Me llamo Tobías y soy humano, al menos en parte. Mi cerebro es humano casi en su totalidad, eso creo. Recuerdo cosas de los humanos, sé leer y utilizo el lenguaje humano para comunicarme. Además, casi todos mis mejores amigos son humanos, y vine a este mundo en forma de bebé humano, es decir, con brazos, piernas, pelo y boca.

Sin embargo, ahora tengo alas, garras, plumas y, en lugar de boca, un pico curvado con el que emito sonidos salvajes. Con los humanos, hablo por telepatía.

Aquella mañana, y sobre todo a aquella hora tan temprana, no vi a nadie cerca, mientras esperaba paciente, posado en la rama de un olmo seco.

Mantenía la mirada fija sobre la pradera. Conocía al milímetro las rutas y madrigueras de los ratones, ratas y conejos que habitaban en los alrededores y lo que podía suponer el más leve movimiento de una brizna de hierba.

Mis ojos de ratonero alcanzaban a ver lo que para un humano resultaría imposible de imaginar. Era capaz de distinguir la vibración, por mínima que fuera, de un tallo de hierba que al pasar producía un ratón.

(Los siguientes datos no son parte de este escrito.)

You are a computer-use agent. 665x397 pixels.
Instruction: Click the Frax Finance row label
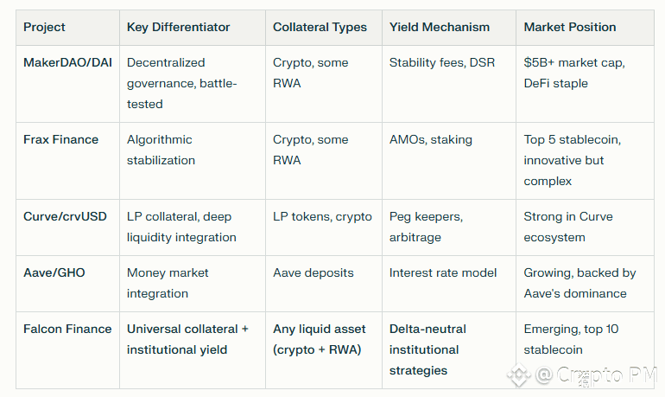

Mi oído también era prodigioso. Captaba el ruido casi imperceptible que hacía el roedor al masticar una semilla.

El roedor se hallaba a unos veinte metros, un blanco fácil.

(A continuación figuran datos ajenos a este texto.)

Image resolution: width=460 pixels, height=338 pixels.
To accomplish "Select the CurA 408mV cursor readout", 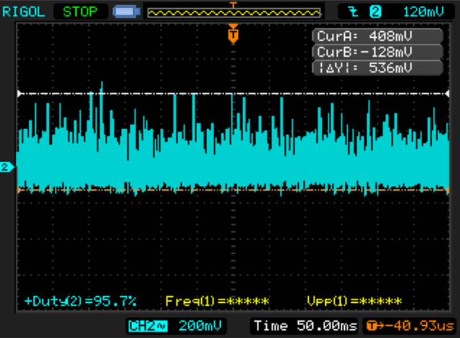I will coord(378,36).
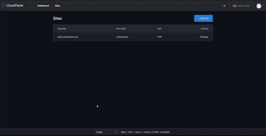This screenshot has width=266, height=136.
Task: Open the English language dropdown
Action: (x=107, y=132)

Extendí las alas muy despacio para que no me oyera. Aflojé las garras que me sujetaban a la rama y levanté el vuelo. Mis alas se prendieron en el colchón que formaba el aire y me deslicé en silencio hacia mi presa.

La hierba se agitó y vi un destello marrón que se movió con rapidez, aunque no lo suficiente. El ratón trataba de escapar.

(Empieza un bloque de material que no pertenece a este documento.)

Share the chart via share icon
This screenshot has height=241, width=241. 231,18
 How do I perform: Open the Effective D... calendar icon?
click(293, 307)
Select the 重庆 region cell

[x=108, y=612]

Proyecté mis garras hacia delante y desplegué las alas para amortiguar el descenso, moví una ala para girar y caí sobre mi presa como una roca. Todo sucedió en un abrir y cerrar de ojos.

Cuando me elevé para transportar mi presa a un lugar más seguro, choqué contra una revista descolorida que alguien había arrojado allí. El viento pasaba las hojas una a una. Anuncios, gráficos, fotografías del presidente con el dirigente de un país extranjero.

Entonces el viento cesó y la revista permaneció abierta por una página que mostraba la fotografía de una clase de chicos de mi edad. Algunos estaban aburridos y la mayoría prestaba mayor o menor atención al profesor. Sólo tres levantaban la mano, deseosos de contestar. Todo eso inmovilizado en una fotografía.

Era una clase como otra cualquiera. De hecho, me recordaba a las que yo había asistido. Yo sería uno de los que prestan atención, pero soy demasiado tímido para levantar la mano. Nunca he sido descarado, y menos todavía, agresivo. Para ser sincero, era el blanco preferido de los gamberros de mi clase, el que siempre recibe. En casa las cosas no eran mucho mejores, mi familia era un desastre. Siempre me habían tenido de aquí par allá, de casa de unos tíos a otros que ni siquiera tenían el detalle de acordarse de mi nombre la mitad de las veces.

Pero ese capítulo de mi vida había terminado.